Correspondent Alex Rodriguez of The Los Angeles Times, wrote, "Even with Gilani out, Zardari's party probably has the votes in parliament to pick a successor. But the turmoil also comes at a vulnerable moment for Zardari, as he braces for upcoming elections amid deep dissatisfaction with his government's performance on pressing issues such as economic stagnation and daily outages that rob major cities of power for 12 hours or more.

"The crisis is also likely to further complicate efforts to reopen NATO supply routes into Afghanistan that Islamabad shut down after U.S. airstrikes" killed 24 Pakistani soldiers in November. Gilani and Cabinet members such as Foreign Minister Hina Rabbani Khar were involved in talks with the U.S. on reopening the routes.

"Up until now, Gilani's strategy has been to reject any assertion that the court has jurisdiction to disqualify him from office."

The Christian Science Monitor wrote, "In the world of Pakistani politics, the court order against Gilani could become an advantage to his and Zardari's party in elections that have to be called before early next year. It will likely portray the case against Gilani as the latest in a long line of unjust decisions by the courts and the army and use it to fire up the party's base ahead of elections. Party founder Zulfikar Ali Bhutto was hanged by the court in 1979."
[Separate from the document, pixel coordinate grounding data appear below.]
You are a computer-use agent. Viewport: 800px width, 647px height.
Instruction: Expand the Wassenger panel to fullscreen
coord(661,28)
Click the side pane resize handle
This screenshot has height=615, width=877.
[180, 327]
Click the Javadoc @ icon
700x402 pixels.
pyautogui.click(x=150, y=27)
Correspondent Saeed Shah of the McClatchy Newspapers' group, reported, "(T)he show of power by the court – some described it as a “judicial coup” – could open the way for the powerful military to try to regain power. In the immediate term, the confrontation distracts Pakistan’s attention from negotiating a deal with the United States over access to supply routes for the U.S.-led coalition in neighbouring Afghanistan, as well as managing an escalating series of domestic crises including terrorism and a collapsing economy.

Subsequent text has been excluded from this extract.